[SUPPLIED PASSAGE]
---
Re: [PROPOSAL] Gora to enter Incubator

Enis Soztutar Thu, 16 Sep 2010 06:56:24 -0700

Hi

On Thu, Sep 16, 2010 at 4:43 PM, Mattmann, Chris A (388J) <
chris.a.mattm...@jpl.nasa.gov> wrote:


> Hi Enis,
>
> Thanks. Let’s leave the VOTE open until Friday evening Pacific time to give
> folks time to look at the proposal. Technically we didn’t do a VOTE thread
> on this yet though and I saw that some folks just asked Kitty to explicitly
> post a [VOTE] thread, so we may want to do that here.
>

Sorry, I wasn't implying that the vote is over, just a friendly welcome to
new comers. I agree that a [VOTE] thread might be necessary if that is the
concensus.


>
> What do folks think? If so, then I’ll call a VOTE thread around Friday
> evening, and leave it open for 72 hours.
>
> Cheers,
> Chris
>
>
> On 9/16/10 5:57 AM, "Enis Soztutar" <enis.soz.nu...@gmail.com> wrote:
>
> Thanks to everyone who have shown interest in the project.
>
>
> I think Chris added all, who has indicated their support as committers. On
> behalf of the initial comitters, welcome on board : )
>
> Just FYI in case you want to start contributing right away, we use github
> as
> the collaboration tool until we can establish the
> infrastructure at Apache.
>
> Cheers,
> Enis
>
> On Tue, Sep 14, 2010 at 11:51 PM, Tom White <tomwh...@apache.org> wrote:
>
> > +1 Sounds very interesting. I'd be happy to help out as a mentor.
> >
> > Cheers,
> > Tom
> >
> > On Mon, Sep 13, 2010 at 6:10 AM, Enis Soztutar <enis.soz.nu...@gmail.com
> >
> > wrote:
> > > Hi all,
> > >
> > > We would like to announce the Proposal for Gora, an ORM for Colum
> Stores,
> > > for the Apache Incubation. We believe that Gora can find a nice home at
> > > Apache.
> > >
> > > Wiki of the proposal can be found at
> > > http://wiki.apache.org/incubator/GoraProposal
> > >
> > > The proposal is as below.
> > >
> > >
> > > = Gora Proposal for Apache Incubation =
> > >
> > > == Abstract ==
> > > Gora is an ORM framework for column stores such as Apache HBase and
> > Apache
> > > Cassandra with a specific focus on Hadoop.
> > >
> > > == Proposal ==
> > > Although there are various excellent ORM frameworks for relational
> > > databases, data modeling in NoSQL data stores differ profoundly from
> > their
> > > relational cousins. Moreover, data-model agnostic frameworks such as
> JDO
> > are
> > > not sufficient for use cases, where one needs to use the full power of
> > the
> > > data models in column stores. Gora fills this gap by giving the user an
> > > easy-to-use ORM framework with data store specific mappings and built
> in
> > > Apache Hadoop support.
> > >
> > > The overall goal for Gora is to become the standard data representation
> > and
> > > persistence framework for big data. The roadmap of Gora can be grouped
> as
> > > follows.
---
[DATA SECTION]
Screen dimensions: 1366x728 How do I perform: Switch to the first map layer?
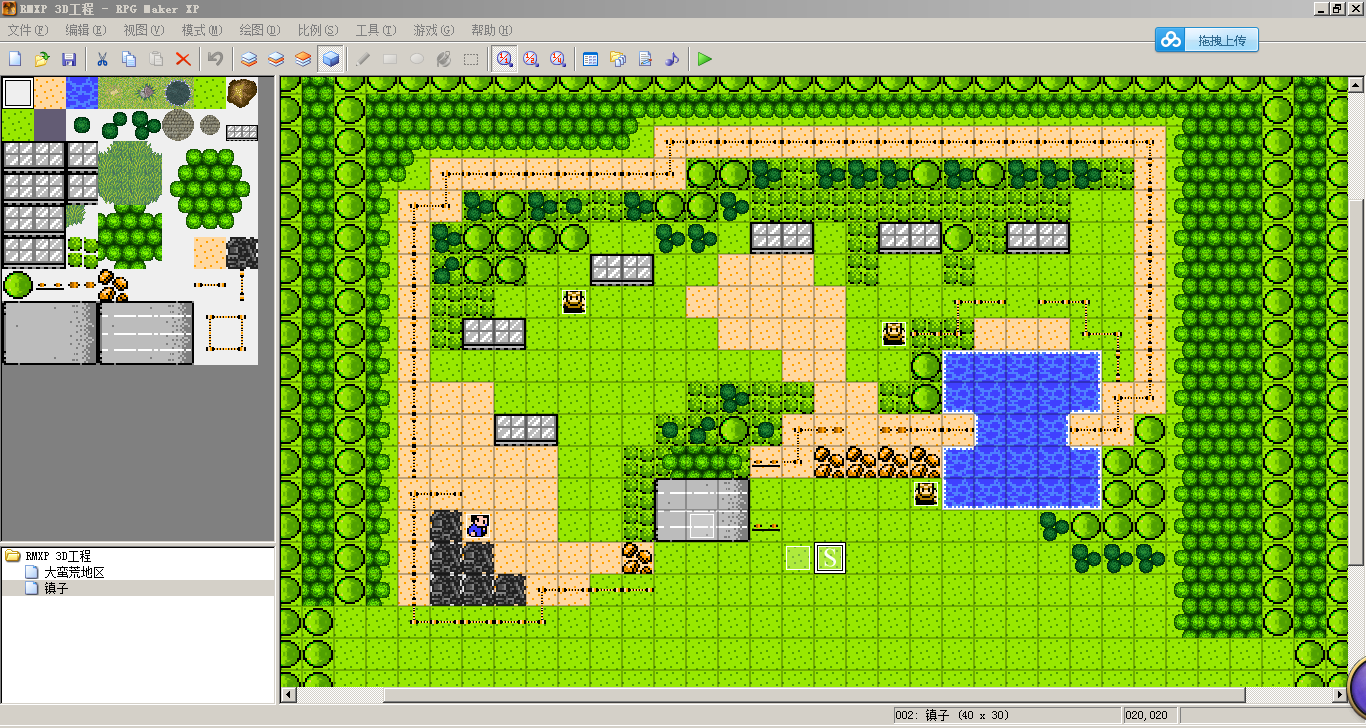pyautogui.click(x=250, y=59)
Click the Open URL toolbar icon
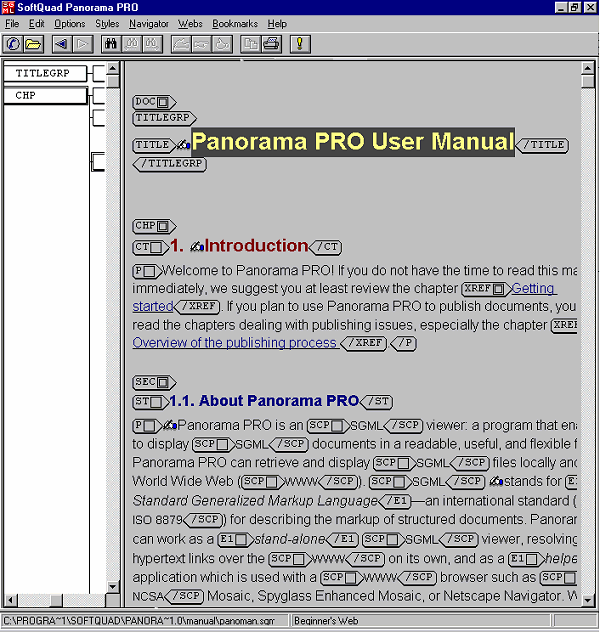600x632 pixels. click(x=13, y=44)
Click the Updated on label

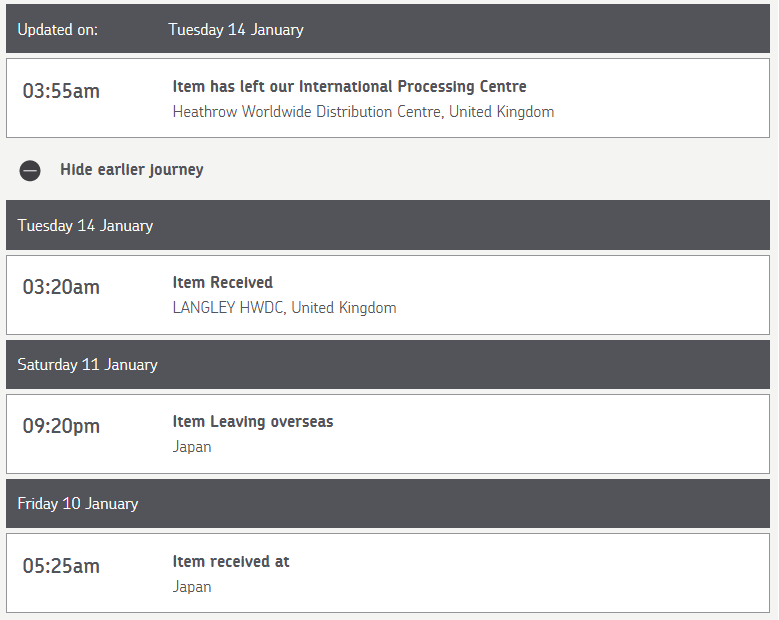(x=58, y=30)
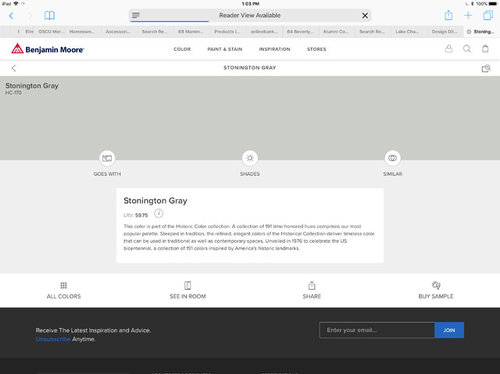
---
[WORK TO DO]
(1) Duplicate the Gora thread word for word, starting at "Enis Soztutar Thu, 16" and ending at "do that here.".
(2) Decide whether each statement agrees with the Gora thread, answering yes or no and quoting the deciding words: (a) Chris suggests keeping the vote open until Friday evening Pacific time. (b) Tom White offers to join as a committer. (c) Gora is described as an ORM framework for column stores.
The records are separate material from the Gora thread.

[THE REPLIES]
(1)
Enis Soztutar Thu, 16 Sep 2010 06:56:24 -0700

Hi

On Thu, Sep 16, 2010 at 4:43 PM, Mattmann, Chris A (388J) <
chris.a.mattm...@jpl.nasa.gov> wrote:


> Hi Enis,
>
> Thanks. Let’s leave the VOTE open until Friday evening Pacific time to give
> folks time to look at the proposal. Technically we didn’t do a VOTE thread
> on this yet though and I saw that some folks just asked Kitty to explicitly
> post a [VOTE] thread, so we may want to do that here.

(2)
(a) Yes: "leave the VOTE open until Friday evening Pacific time"
(b) No: "I'd be happy to help out as a mentor."
(c) Yes: "Gora is an ORM framework for column stores such as Apache HBase"